DK: Most of our changes and our decisions are driven by industry needs. Covid-19 has had a huge impact on our systems, staffing and organization. We’ve needed to pivot and tackle the epidemic headfirst, from making new capital purchases for equipment along with meeting standard compliance requirements. The FDA is getting better every year at figuring out what to audit and inspect. They are much more nuanced concerning gaps in processes and we need to determine how to respond. Can we address gaps with new processes or with software? A challenge to the nonprofit world is that we cannot predict how many people will donate nor how many will donate usable products. This makes it really hard to project financials so we need to be extremely efficient. Regulatory compliance is a top priority, along with meeting the needs and requests of our donors.

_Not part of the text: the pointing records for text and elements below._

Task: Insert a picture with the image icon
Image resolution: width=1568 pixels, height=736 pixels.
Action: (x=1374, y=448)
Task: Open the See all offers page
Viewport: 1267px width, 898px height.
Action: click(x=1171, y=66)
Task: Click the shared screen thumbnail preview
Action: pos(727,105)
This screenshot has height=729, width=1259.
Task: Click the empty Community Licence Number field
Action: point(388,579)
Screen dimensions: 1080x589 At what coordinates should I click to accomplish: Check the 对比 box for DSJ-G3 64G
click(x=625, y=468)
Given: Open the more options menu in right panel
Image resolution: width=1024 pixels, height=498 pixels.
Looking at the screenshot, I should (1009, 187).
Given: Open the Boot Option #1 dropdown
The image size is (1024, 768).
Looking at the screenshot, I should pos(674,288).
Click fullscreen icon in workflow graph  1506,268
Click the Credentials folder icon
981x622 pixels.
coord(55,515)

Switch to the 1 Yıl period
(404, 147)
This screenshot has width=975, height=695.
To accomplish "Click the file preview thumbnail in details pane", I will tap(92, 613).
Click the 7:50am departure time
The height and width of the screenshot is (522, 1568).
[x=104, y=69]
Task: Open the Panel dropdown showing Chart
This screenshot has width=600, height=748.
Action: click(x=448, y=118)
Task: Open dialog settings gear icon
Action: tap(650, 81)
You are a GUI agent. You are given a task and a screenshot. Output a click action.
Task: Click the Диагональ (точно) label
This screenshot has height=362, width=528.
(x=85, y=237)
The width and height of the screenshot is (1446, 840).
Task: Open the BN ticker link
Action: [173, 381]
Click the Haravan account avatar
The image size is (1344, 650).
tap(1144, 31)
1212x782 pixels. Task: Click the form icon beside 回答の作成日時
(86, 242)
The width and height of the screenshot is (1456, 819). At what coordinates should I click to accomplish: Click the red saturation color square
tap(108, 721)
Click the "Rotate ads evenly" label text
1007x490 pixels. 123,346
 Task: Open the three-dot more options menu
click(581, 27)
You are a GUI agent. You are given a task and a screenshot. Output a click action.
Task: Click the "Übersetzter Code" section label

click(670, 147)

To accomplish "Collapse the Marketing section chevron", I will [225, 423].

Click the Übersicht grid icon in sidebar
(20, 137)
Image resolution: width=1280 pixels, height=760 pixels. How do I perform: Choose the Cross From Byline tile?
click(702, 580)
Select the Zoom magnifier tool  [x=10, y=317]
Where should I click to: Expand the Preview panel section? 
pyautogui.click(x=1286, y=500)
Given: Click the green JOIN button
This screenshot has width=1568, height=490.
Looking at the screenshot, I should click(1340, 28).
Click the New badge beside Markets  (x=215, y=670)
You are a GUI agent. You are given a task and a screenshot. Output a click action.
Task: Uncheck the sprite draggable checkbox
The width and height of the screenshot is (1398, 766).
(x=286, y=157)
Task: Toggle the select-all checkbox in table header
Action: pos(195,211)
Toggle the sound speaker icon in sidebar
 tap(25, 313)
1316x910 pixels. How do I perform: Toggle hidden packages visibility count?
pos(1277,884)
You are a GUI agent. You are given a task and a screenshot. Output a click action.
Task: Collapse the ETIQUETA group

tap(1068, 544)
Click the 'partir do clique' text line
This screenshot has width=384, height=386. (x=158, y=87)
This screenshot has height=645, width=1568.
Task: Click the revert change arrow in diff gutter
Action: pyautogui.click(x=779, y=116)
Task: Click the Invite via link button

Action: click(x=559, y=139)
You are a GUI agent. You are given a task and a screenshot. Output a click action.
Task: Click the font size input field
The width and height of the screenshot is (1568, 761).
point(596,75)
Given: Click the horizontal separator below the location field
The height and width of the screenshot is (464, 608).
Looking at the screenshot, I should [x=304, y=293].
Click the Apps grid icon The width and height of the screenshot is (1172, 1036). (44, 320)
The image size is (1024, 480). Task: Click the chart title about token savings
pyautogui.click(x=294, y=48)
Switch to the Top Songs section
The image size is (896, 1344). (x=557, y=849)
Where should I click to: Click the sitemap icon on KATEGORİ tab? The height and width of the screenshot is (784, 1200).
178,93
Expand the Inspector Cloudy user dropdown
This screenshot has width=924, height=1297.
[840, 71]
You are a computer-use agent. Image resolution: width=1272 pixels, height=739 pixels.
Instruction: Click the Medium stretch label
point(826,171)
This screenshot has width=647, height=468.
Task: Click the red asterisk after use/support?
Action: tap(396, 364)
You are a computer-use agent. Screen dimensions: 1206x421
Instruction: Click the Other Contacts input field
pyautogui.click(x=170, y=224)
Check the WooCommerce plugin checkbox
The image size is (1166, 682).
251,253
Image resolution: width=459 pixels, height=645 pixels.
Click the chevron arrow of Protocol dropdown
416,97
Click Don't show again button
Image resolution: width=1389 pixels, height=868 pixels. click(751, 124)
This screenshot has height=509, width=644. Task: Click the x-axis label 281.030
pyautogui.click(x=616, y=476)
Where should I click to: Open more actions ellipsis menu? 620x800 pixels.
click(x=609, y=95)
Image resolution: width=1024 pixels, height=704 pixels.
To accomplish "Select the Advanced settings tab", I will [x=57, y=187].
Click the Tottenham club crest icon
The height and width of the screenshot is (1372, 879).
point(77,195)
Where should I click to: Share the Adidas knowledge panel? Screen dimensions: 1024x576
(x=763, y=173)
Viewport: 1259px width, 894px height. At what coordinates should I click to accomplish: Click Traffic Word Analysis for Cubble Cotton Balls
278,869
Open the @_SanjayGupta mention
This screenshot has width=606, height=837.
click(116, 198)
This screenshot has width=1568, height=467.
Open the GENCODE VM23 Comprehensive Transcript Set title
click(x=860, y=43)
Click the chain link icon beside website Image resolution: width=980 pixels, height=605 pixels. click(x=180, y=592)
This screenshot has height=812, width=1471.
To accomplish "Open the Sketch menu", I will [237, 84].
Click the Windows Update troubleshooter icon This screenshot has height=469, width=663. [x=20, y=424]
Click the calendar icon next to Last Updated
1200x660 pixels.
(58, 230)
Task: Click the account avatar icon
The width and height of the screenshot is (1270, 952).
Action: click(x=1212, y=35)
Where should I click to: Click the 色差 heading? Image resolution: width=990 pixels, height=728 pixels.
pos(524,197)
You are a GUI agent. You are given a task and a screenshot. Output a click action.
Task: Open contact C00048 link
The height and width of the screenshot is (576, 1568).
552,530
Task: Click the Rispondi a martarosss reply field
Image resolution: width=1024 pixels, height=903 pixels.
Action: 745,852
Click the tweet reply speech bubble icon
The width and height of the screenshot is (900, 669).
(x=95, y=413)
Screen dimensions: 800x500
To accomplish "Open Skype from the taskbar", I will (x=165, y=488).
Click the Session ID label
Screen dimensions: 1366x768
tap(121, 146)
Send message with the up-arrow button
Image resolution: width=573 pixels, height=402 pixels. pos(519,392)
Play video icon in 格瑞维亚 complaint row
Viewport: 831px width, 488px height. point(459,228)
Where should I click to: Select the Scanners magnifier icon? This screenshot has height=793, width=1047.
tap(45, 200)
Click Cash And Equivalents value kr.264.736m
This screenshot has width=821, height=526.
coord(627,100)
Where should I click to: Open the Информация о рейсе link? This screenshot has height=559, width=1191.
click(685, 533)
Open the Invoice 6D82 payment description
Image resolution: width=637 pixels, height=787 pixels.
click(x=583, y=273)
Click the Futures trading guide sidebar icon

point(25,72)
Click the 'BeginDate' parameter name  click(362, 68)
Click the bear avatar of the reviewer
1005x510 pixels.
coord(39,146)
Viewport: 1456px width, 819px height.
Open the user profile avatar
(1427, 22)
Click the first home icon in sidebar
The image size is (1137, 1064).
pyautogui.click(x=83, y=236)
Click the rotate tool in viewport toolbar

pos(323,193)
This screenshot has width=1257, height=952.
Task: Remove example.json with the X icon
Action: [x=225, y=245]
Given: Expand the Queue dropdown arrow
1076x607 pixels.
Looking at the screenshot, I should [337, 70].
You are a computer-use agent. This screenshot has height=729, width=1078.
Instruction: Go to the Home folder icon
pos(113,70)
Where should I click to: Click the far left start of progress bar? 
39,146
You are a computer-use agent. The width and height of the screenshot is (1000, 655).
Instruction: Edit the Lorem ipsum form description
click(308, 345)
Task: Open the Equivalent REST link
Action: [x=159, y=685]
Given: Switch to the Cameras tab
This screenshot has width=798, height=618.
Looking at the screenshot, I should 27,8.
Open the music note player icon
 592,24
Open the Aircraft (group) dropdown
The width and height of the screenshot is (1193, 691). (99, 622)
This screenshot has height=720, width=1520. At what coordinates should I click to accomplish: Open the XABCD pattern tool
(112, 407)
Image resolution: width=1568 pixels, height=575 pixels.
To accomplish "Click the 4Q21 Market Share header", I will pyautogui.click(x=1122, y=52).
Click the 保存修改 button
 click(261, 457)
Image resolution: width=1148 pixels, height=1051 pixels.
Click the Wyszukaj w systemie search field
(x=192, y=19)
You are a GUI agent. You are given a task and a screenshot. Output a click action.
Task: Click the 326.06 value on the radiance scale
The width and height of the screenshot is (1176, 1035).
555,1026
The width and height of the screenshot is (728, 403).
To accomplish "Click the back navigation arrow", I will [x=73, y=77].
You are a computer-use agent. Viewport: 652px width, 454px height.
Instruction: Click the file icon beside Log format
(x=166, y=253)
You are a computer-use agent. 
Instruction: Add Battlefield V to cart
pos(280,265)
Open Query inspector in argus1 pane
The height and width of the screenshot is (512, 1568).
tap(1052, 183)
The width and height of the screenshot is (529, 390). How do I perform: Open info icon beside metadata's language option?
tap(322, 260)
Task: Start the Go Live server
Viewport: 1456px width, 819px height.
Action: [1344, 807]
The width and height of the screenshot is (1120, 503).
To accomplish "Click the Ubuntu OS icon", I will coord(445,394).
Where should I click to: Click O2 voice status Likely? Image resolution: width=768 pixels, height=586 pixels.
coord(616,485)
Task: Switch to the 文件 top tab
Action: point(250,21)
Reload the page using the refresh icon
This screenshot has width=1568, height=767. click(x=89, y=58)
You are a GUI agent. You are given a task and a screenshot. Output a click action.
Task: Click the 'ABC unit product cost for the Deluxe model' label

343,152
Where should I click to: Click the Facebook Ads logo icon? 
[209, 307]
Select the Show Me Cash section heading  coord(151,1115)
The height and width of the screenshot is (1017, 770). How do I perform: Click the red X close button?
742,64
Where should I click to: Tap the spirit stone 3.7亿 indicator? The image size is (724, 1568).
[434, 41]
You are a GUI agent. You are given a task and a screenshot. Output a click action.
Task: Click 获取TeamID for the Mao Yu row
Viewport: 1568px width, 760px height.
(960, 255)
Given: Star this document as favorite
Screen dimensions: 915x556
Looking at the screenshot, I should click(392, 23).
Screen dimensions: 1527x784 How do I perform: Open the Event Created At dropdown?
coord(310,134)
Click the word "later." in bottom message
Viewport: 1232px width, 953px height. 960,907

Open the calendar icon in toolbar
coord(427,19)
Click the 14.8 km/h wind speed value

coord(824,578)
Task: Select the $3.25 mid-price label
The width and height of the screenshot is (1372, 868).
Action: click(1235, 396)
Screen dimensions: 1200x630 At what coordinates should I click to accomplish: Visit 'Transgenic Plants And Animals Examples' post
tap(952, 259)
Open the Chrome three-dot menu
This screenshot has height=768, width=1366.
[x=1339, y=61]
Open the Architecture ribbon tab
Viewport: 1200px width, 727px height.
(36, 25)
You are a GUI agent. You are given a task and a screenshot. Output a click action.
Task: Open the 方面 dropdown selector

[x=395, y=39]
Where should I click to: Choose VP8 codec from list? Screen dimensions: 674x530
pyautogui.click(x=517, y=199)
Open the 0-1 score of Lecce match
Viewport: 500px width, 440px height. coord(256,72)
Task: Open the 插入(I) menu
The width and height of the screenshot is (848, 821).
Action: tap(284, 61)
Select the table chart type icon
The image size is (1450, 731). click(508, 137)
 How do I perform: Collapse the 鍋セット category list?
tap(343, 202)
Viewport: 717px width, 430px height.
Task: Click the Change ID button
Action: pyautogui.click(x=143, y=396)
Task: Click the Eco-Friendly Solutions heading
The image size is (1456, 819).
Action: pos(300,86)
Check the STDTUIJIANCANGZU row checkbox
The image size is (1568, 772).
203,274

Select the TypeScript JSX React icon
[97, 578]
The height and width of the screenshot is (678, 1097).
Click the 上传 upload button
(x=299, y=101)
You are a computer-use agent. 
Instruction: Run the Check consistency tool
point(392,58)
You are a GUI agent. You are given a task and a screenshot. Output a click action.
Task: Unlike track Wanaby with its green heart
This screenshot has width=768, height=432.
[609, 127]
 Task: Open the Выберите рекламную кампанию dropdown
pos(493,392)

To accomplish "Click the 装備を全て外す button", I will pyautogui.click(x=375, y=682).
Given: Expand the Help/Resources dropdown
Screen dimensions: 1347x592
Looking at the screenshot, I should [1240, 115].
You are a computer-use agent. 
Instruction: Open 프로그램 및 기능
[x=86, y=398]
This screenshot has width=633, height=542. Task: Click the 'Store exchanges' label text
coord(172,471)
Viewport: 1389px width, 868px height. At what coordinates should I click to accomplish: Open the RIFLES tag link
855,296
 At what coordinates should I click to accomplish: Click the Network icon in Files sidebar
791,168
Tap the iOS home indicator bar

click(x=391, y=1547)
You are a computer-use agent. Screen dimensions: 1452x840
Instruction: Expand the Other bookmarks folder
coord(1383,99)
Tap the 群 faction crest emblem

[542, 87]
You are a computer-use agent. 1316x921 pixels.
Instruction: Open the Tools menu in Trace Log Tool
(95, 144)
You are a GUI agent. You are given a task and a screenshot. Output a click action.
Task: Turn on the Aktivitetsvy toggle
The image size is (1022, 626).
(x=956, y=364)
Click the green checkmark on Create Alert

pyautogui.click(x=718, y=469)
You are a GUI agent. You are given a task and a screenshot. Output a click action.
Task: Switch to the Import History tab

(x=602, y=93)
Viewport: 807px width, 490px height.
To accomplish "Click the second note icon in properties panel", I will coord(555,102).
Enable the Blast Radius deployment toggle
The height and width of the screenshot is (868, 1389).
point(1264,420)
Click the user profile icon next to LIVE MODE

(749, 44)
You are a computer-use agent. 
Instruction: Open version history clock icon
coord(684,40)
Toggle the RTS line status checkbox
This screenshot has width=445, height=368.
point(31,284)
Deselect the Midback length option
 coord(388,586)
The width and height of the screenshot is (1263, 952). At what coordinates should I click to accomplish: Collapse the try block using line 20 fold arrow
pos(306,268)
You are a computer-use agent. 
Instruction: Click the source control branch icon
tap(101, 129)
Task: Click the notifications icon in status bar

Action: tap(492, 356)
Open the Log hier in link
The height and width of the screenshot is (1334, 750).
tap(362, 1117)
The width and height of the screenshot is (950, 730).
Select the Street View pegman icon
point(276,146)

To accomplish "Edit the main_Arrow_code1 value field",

OpsRamp: Is your team working differently now?

DK: We are continually pivoting because of the ever-changing requirements for donations. I don’t think we have ever had this much change in our software in such a short period of time. Yet this is also a positive thing in terms of better processes. Once you have gone down the road with DevOps you don’t want to go back, because the old way wasn’t that great. We are now catching things that break so much faster.